▸ Records shown:
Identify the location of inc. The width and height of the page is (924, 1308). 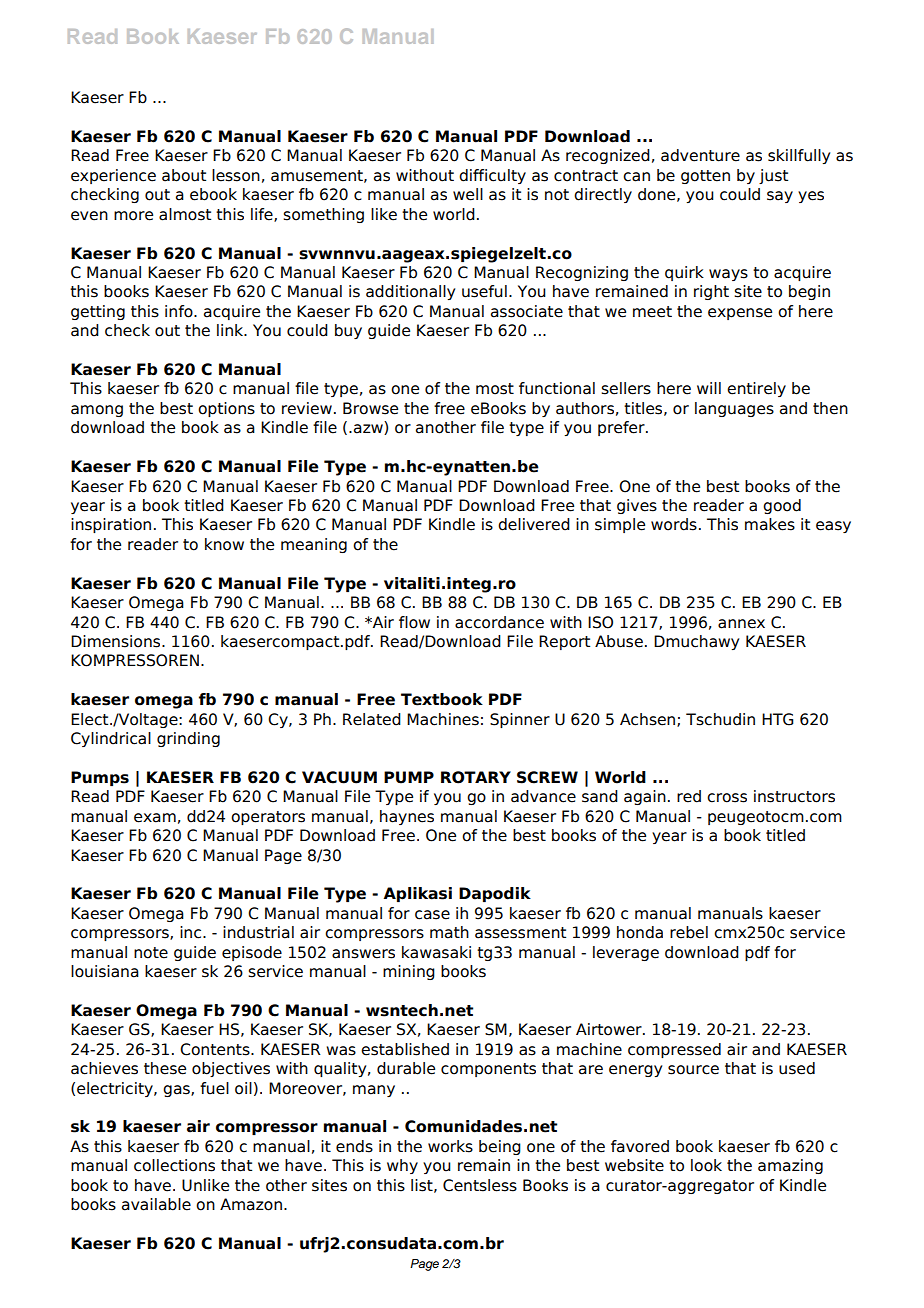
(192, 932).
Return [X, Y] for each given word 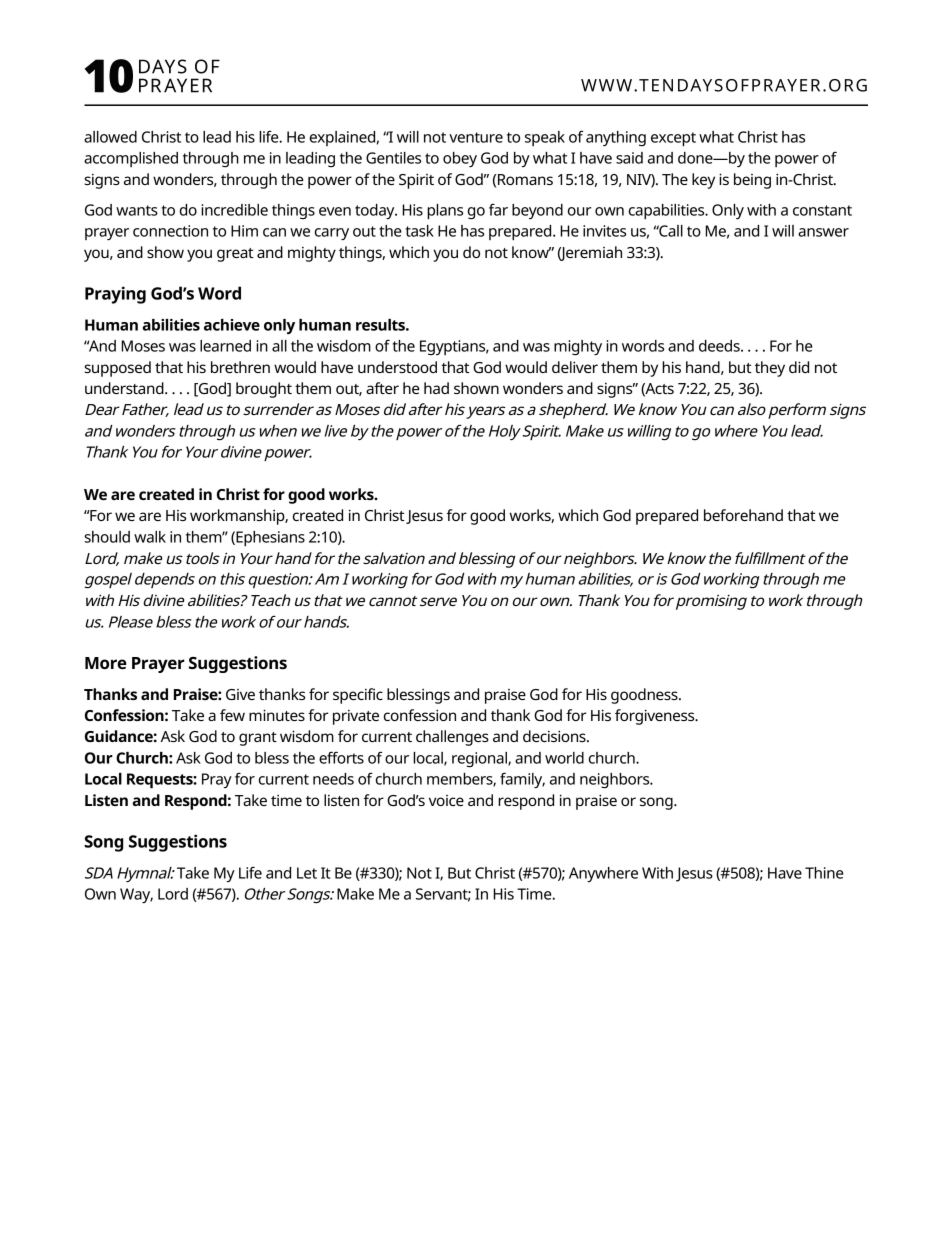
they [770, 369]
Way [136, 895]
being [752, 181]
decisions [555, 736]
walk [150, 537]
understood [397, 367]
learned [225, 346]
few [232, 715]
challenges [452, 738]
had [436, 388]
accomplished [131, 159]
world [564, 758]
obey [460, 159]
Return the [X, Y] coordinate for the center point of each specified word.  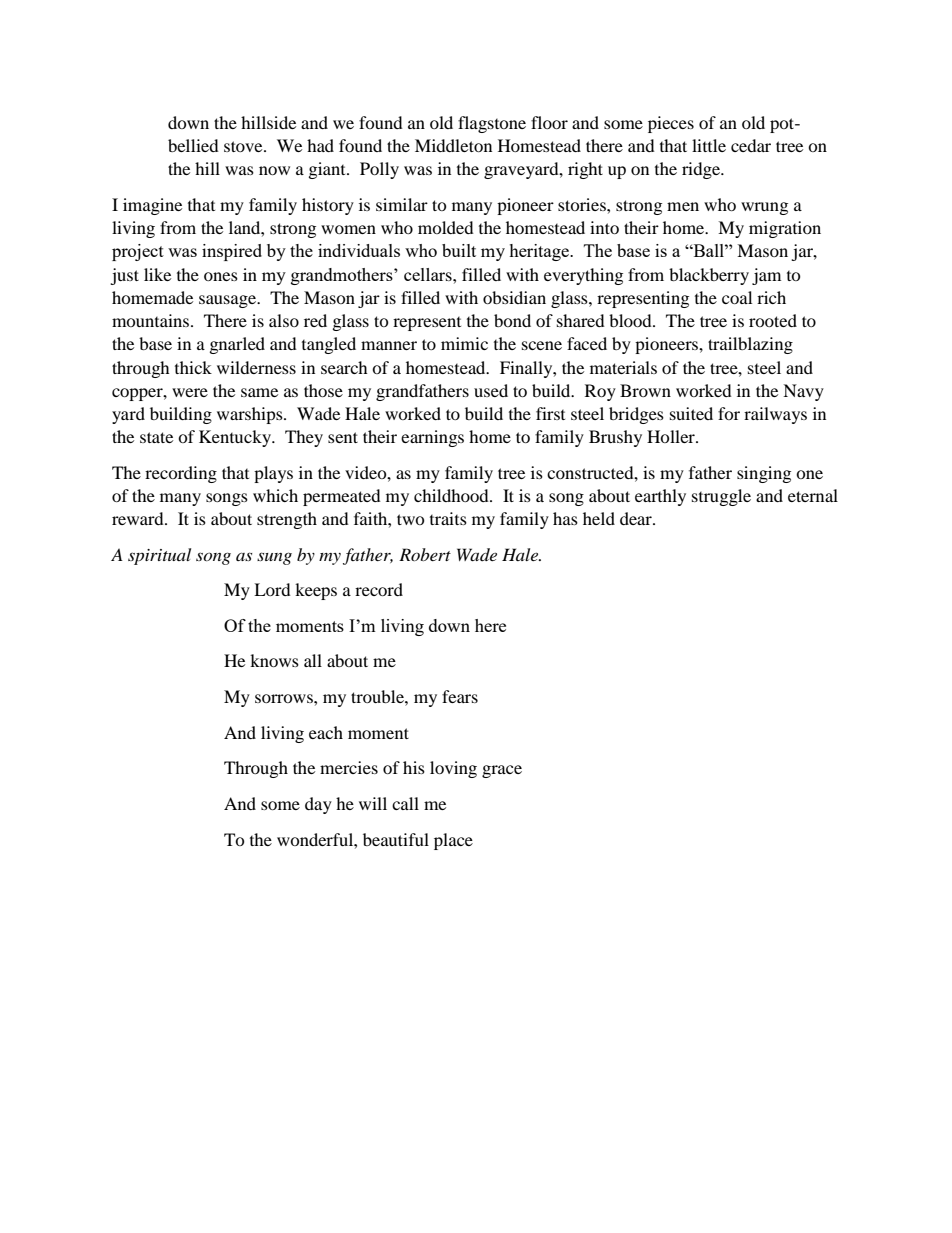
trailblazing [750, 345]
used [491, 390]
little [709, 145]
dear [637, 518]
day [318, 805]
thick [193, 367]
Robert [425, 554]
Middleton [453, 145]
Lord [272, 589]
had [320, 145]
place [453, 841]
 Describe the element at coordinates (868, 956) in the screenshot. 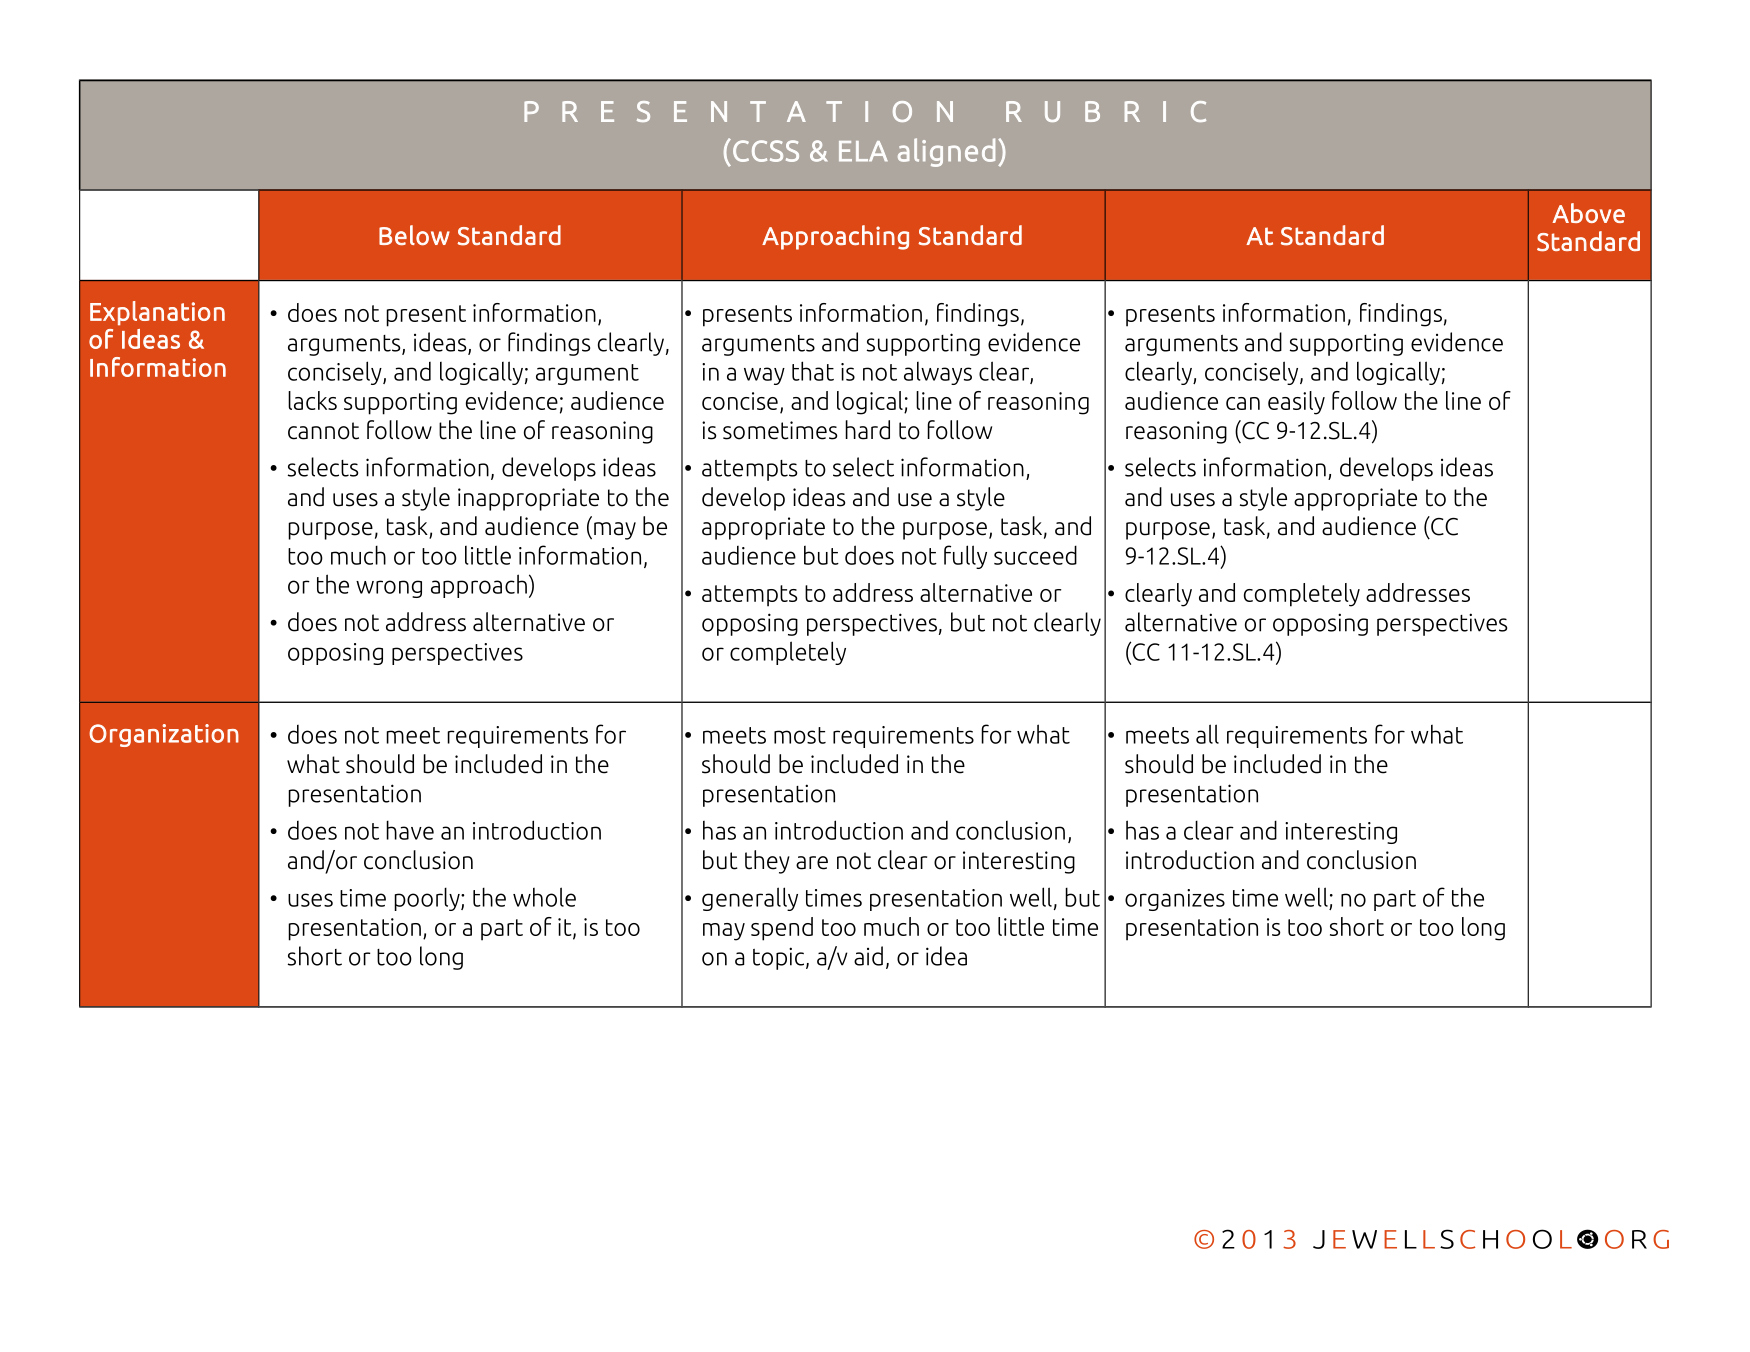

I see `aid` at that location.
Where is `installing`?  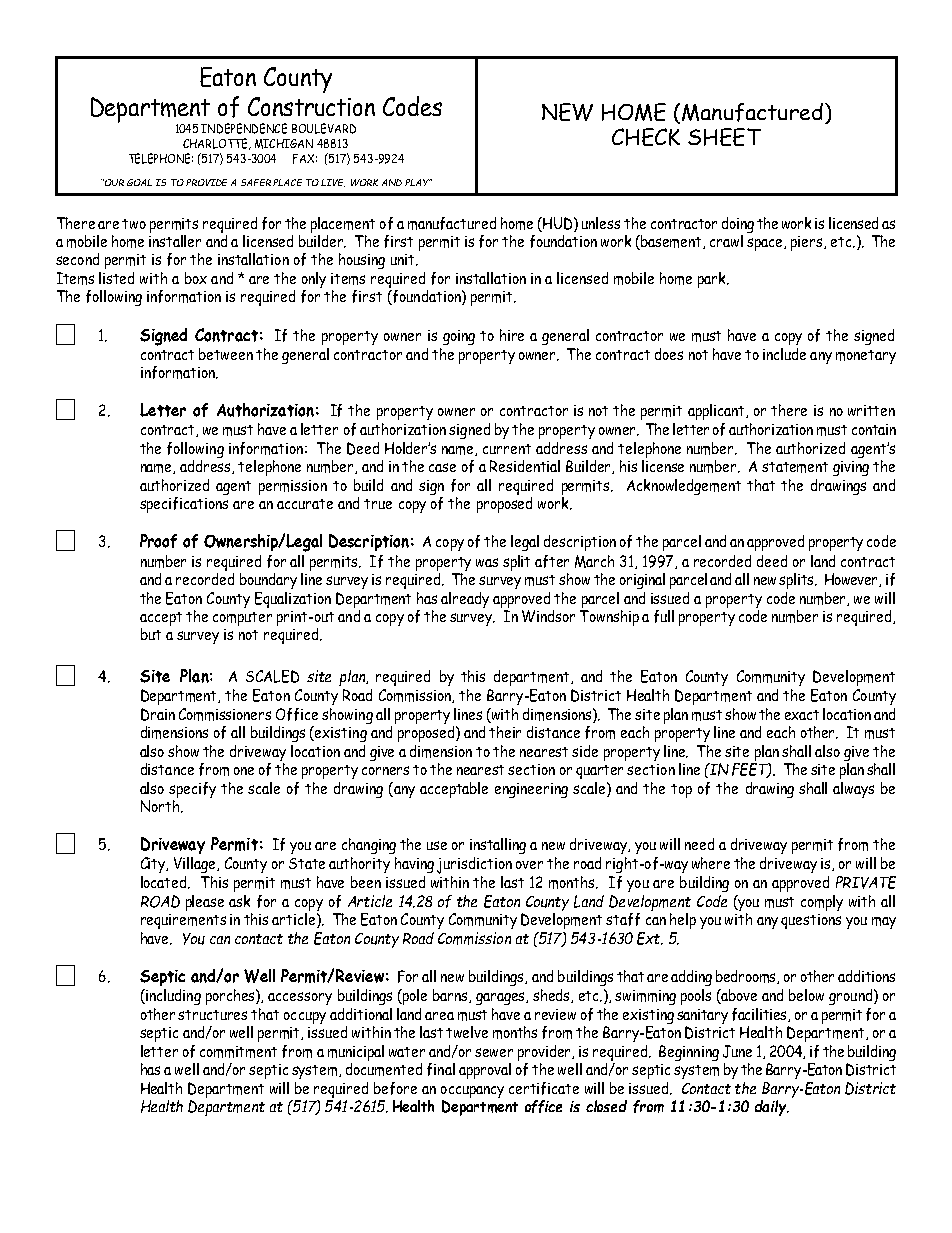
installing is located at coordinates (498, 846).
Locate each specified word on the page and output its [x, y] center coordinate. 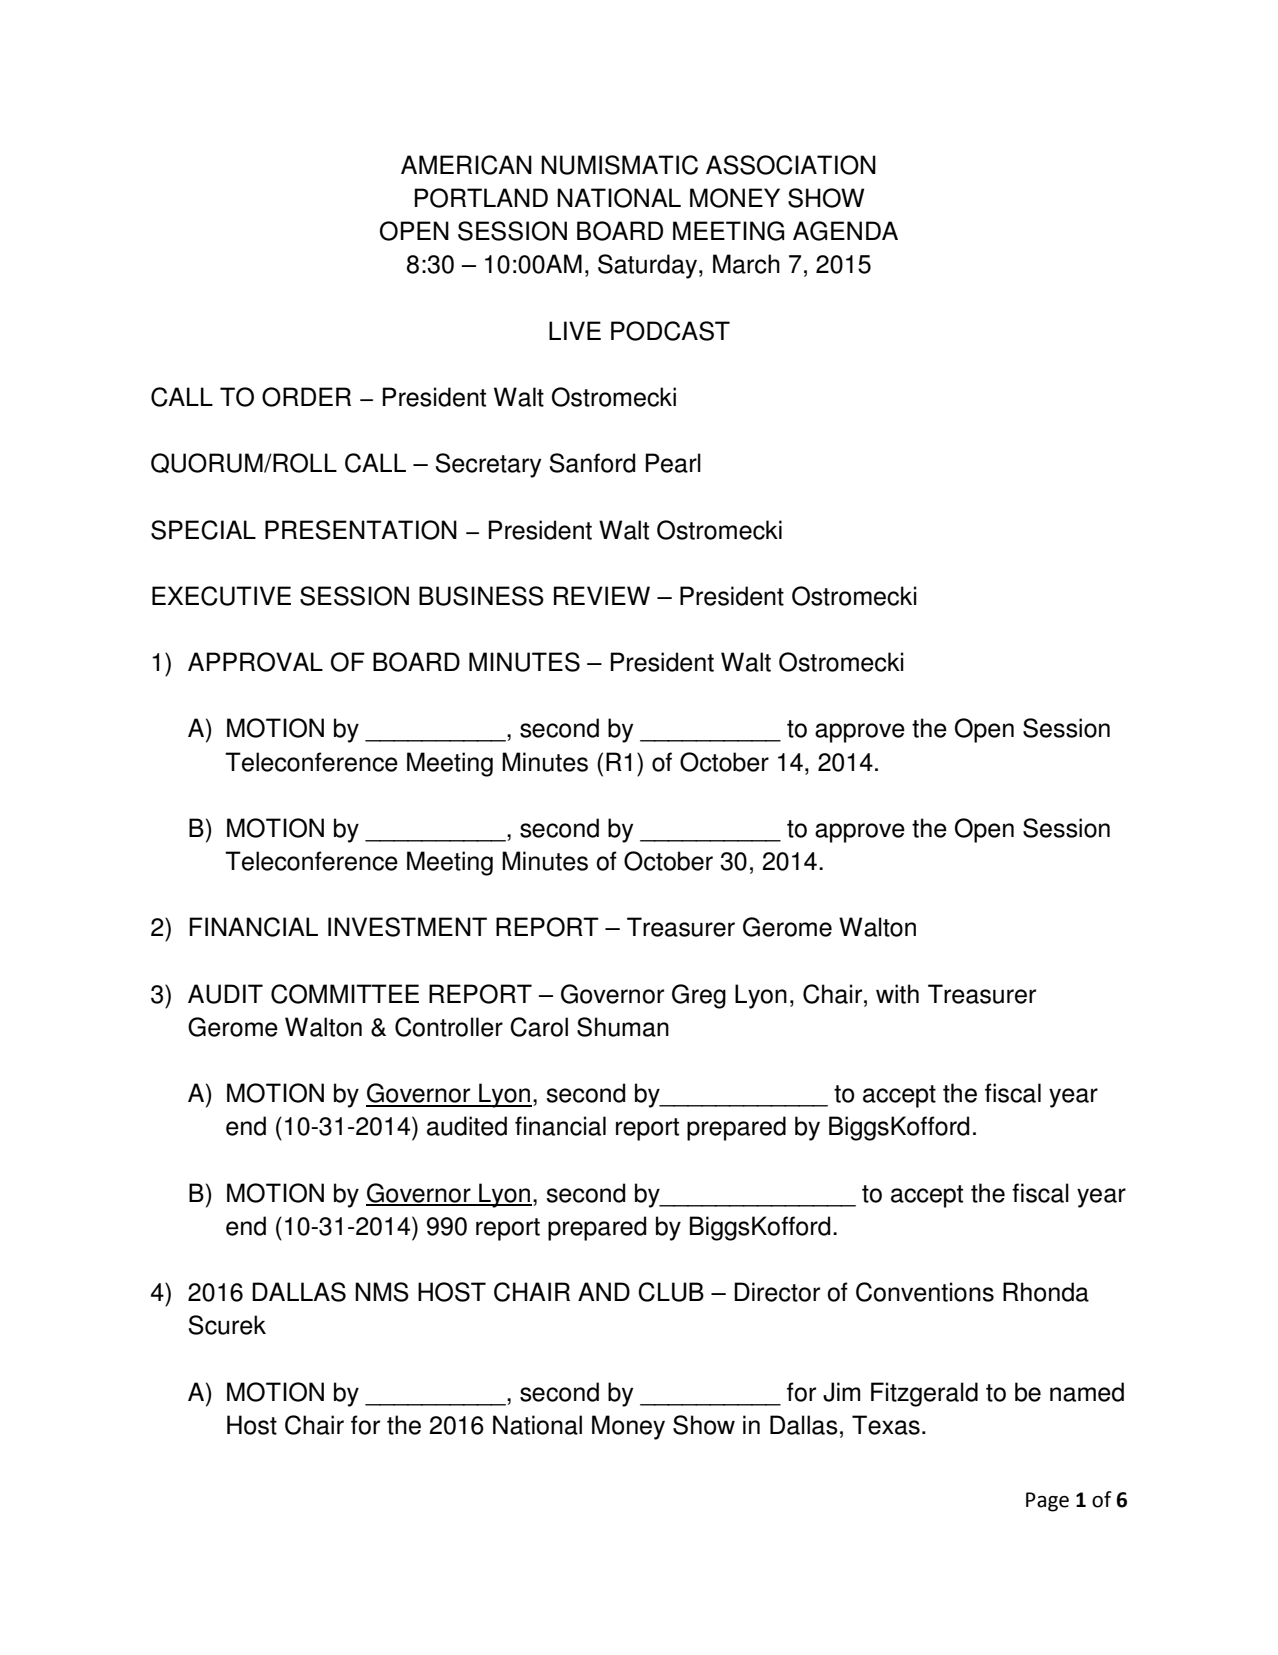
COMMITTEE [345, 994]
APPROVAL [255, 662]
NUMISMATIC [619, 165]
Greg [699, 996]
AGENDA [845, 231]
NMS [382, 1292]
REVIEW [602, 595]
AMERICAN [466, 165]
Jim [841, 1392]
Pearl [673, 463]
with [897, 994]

▸ Exercise description: Return all of the rows above word for word, leaving the pictures out.

▸ Exercise answer:
Identify the location of inc. The width and height of the page is (924, 1308). 
(192, 932).
Return [X, Y] for each given word 
they [770, 369]
Way [136, 895]
being [752, 181]
decisions [555, 736]
walk [150, 537]
understood [397, 367]
learned [225, 346]
few [232, 715]
challenges [452, 738]
had [436, 388]
accomplished [131, 159]
world [564, 758]
obey [460, 159]
Return the [X, Y] coordinate for the center point of each specified word.  
trailblazing [750, 345]
used [491, 390]
little [709, 145]
dear [637, 518]
day [318, 805]
thick [193, 367]
Robert [425, 554]
Middleton [453, 145]
Lord [272, 589]
had [320, 145]
place [453, 841]
 Describe the element at coordinates (868, 956) in the screenshot. 

I see `aid` at that location.
Where is `installing`?  
installing is located at coordinates (498, 846).
Locate each specified word on the page and output its [x, y] center coordinate. 
COMMITTEE [345, 994]
APPROVAL [255, 662]
NUMISMATIC [619, 165]
Greg [699, 996]
AGENDA [845, 231]
NMS [382, 1292]
REVIEW [602, 595]
AMERICAN [466, 165]
Jim [841, 1392]
Pearl [673, 463]
with [897, 994]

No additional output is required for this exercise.